La ville pourtant porte les stigmates de la seconde guerre mondiale. 165. C'est le nombre de bombardements qu'a subi Brest durant cette guerre. En 1944, 200 immeubles, seulement, étaient encore debout, dont quatre dans le centre-ville[1]. L'architecture est donc typique de la reconstruction d'après-guerre. La ville bétonnée de gris ne révèle qu'à de rares carrefours les vestiges d'un temps passé et des murs anciens qu'on imagine avoir luttés pour rester ancrés dans le sol de Brest.

Alors, pour les fadas de vieilles architectures gothiques, quand vous arriverez dans le cœur de la ville de Brest, autant vous le dire, vous n'y trouverez pas votre compte. 

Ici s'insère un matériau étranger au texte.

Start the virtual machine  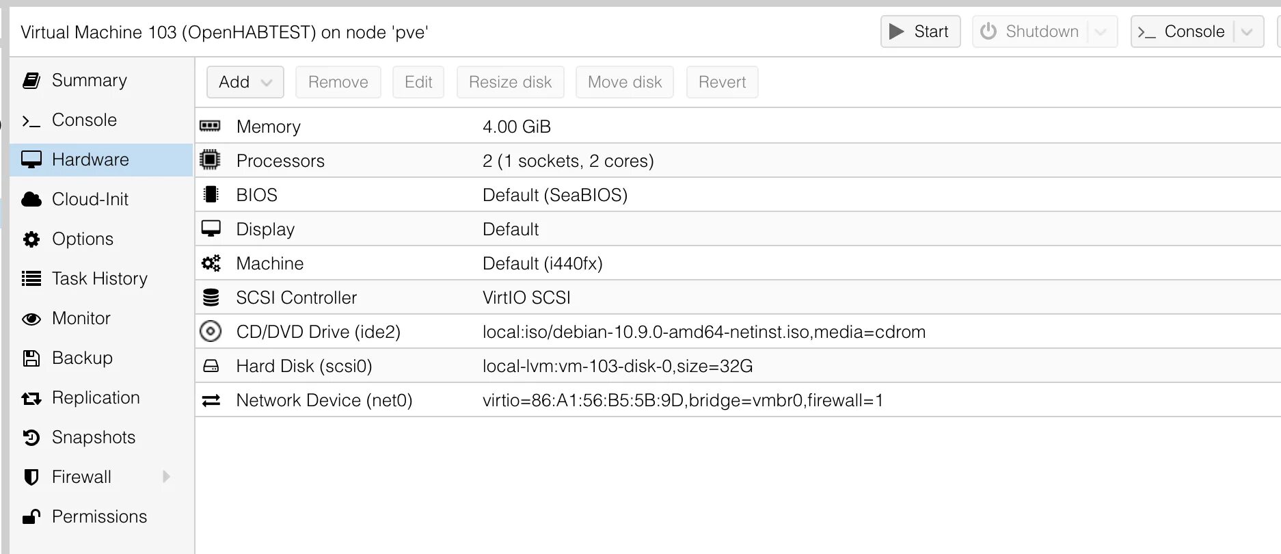pyautogui.click(x=920, y=32)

Les ravages de la guerre sur Brest sont bien connus, ainsi ce n'est pas pour de l'architecture que j'ai fait un bout de chemin pour atteindre la côte bretonne. Je suis venue faire un tour aux Capucins, plus grande place publique couverte d'Europe. Au fil des murs gris, j'arrive dans la rue Saint Malo. J'aperçois au loin mon point de chute et je commence à arpenter cette rue. Les premiers mètres n'ont rien d'exceptionnel, les murs sombres fredonnent la même rengaine. Et puis soudain.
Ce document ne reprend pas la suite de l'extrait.